Many factories have had to halt operations due to high inventories. In regard to cement production alone, a number of factories incurred losses such as Dong Bnh, Thi Nguyn and Cam Pha plants.

Due to the economic crisis, domestic cement demand was estimated to fall by 14-15 million tonnes during the 2011-13 period to reach just 60-62 million tonnes by 2015, a long way off the planned figure of 75–76 million tonnes.

If consumption plans are not adjusted, by 2015 the total capacity of cement plants will reach more than 94 million tonnes, far outstripping demand.

According to L Van Toi, director of the Building Material Department under the construction ministry, the ministry will continue to review master planning for the building material industry towards 2020 with a focus on developing clean technology and new materials.

Regarding cement industry development, he said adjustments would aim to ensure the balance of supply and demand in the short and longer term.

Management of building material imports will also be tightened to prevent unhealthy competition from damaging domestic production, he added.

Minister Trinh Dinh Dung urged enterprises to play an active role in the restructuring process, by renovating technology, enhancing management capacities and overall efficiency to weather the difficult period.

Beer festival to debut at Travel Mart

Sai Gon-Binh Tay (Sagota) Beer festival will be held at the Viet Nam International Travel Mart in Ha Noi on April 18-21, vice chairman of Viet Nam Tourism Association Vu The Binh has said.

It will be the first time, the HCM City-based outfit debuts its premium 100 per cent malt beer at the event.

Organisers hope this year’s event will attract at least 20,000 beer fans and visitors.

Listed companies make bad investment decisions

Listed companies made serious errors last year that only came to light following the economic downturn.
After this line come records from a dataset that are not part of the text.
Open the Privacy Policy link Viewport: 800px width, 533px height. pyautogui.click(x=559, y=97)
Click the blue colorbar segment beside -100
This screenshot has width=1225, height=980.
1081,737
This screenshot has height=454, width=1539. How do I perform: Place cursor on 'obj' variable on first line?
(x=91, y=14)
The three main mistakes were investments in real estate, financial sectors and business expansion.

In recent years, most listed firms have invested in the financial sector. Commercial banks and securities companies operated as investment banks, while enterprises set up specific departments or subsidiaries for financial investment.

Financial investments brought quick profits, so many businesses took out high-interest loans to buy shares while capital for core production was insufficient. The consequences were huge losses.
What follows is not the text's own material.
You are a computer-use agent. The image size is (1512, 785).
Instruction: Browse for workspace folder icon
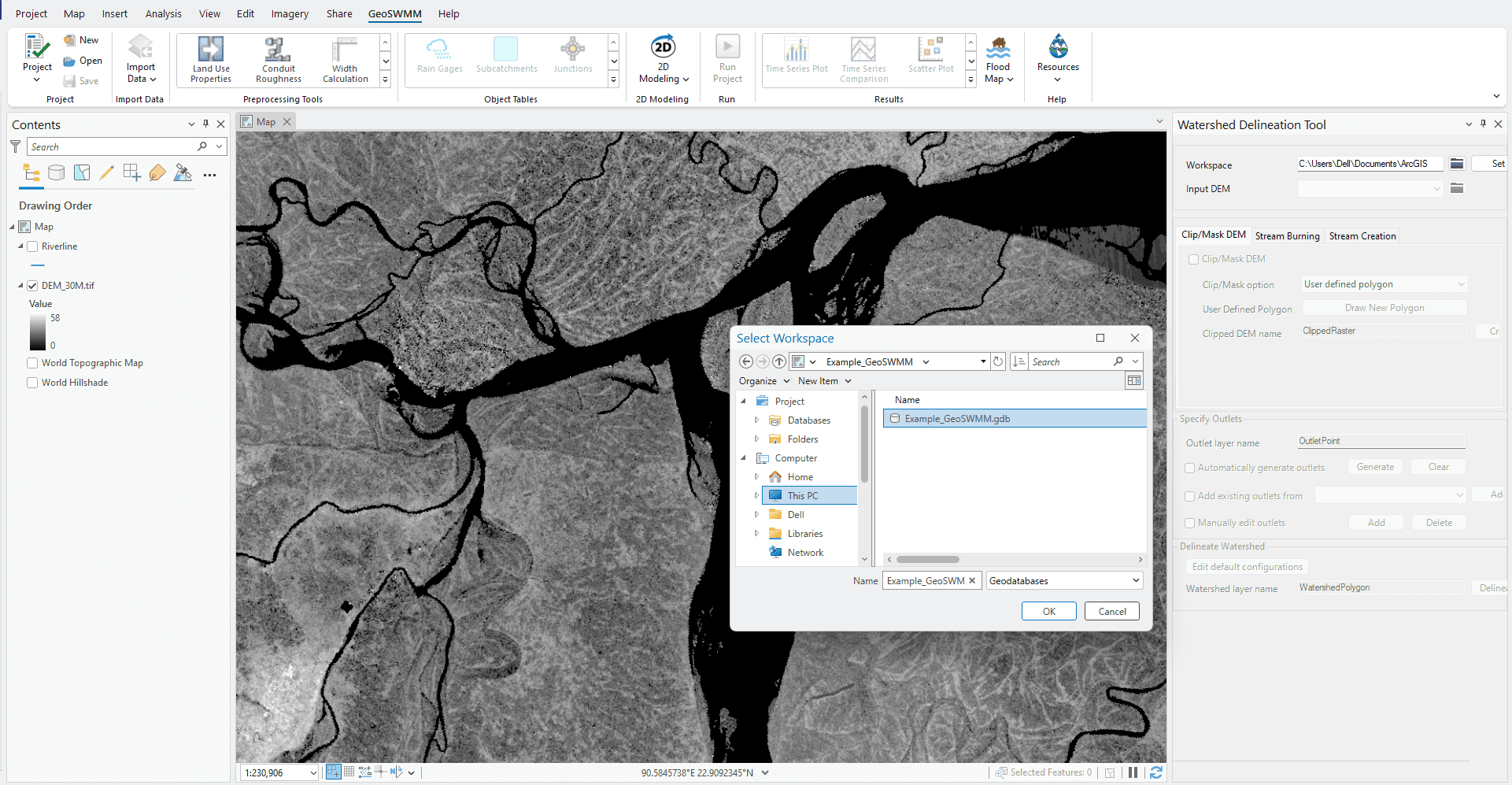coord(1457,164)
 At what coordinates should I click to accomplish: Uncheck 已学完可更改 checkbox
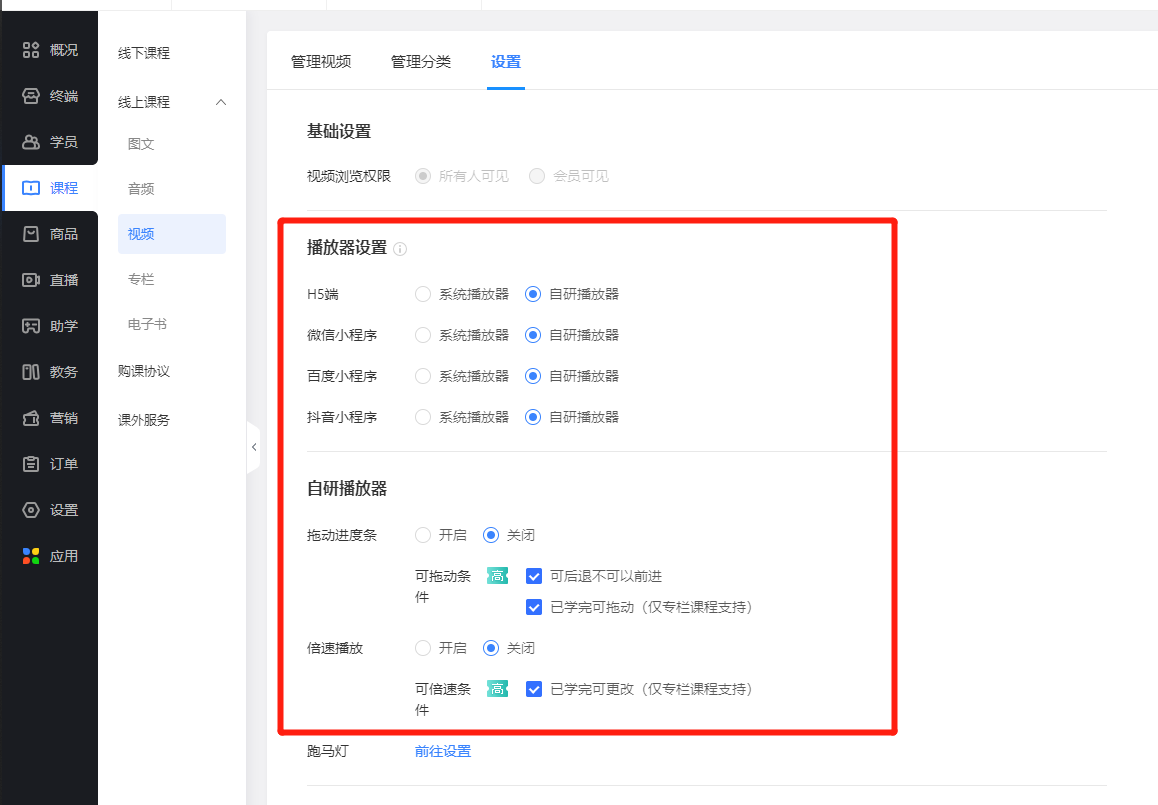(x=534, y=689)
A typical example was Kinh Bac Urban Development Co (KBC). As of September 30 last year, the company had invested VND505 billion (US$24 million) in six affiliates and over VND1 trillion ($47.6 million) in 17 companies from different sectors. By that point Kinh Bac had accrued long-term debt of VND3.8 trillion ($180.9 million), reports Thoi báo Kinh te Viet Nam (Vietnam Economic Times).

Financial income in the third quarter of last year dropped 87 per cent over the same period in 2011, causing a loss of VND138 billion. The total loss in the first nine months was VND233 billion ($11 million) and inventories reached VND1.2 trillion ($57.1 million), an increase of VND255 billion ($12.1 million).
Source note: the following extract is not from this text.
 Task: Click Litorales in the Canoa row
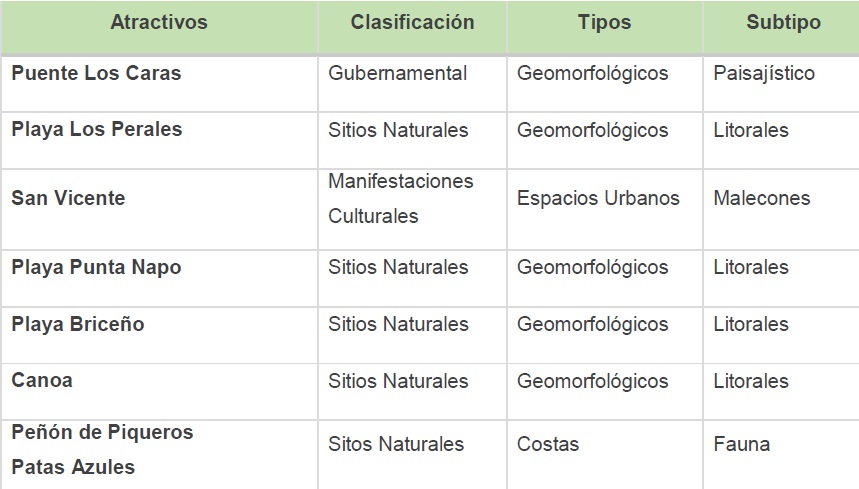[x=751, y=381]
Also in the third quarter, Kinh Bac divested 26.5 million shares in Western Bank and 30 million shares in Nam Viet Infrastructure Development and Financial Investment Company.

Another major loss was the massive expansion of branches with a desire to achieve growth. Coffee processor Thai Hoa Group (THV) established subsidiaries and invested in many projects regardless of their effectiveness. The group then sank into debt and its chairman Nguyen Van An even had to mortgage his own house.

Thai Hoa currently has 10 subsidiaries, including two in Laos, with total charter capital of VND575 billion ($27.3 million), of which it contributed 62.6 per cent.

The group is facing the risk of delisting.

Haphazard investment also appeared in real estate companies such as Hoang Quan (HQC), Van Phat Hung (VPH), Quoc Cuong Gia Lai (QCG) and PetroVietnam Premier Recreation (PVR).

There is no denying the real estate sector was in trouble last year. Real estate shares usually had high returns, but listed property companies had to cope with many difficulties as inventories piled up.

“Challenges in the real estate sector remain, and property stocks are unlikely to rebound,” commented Maybank KimEng Securities Co analyst Thien Kim Quang.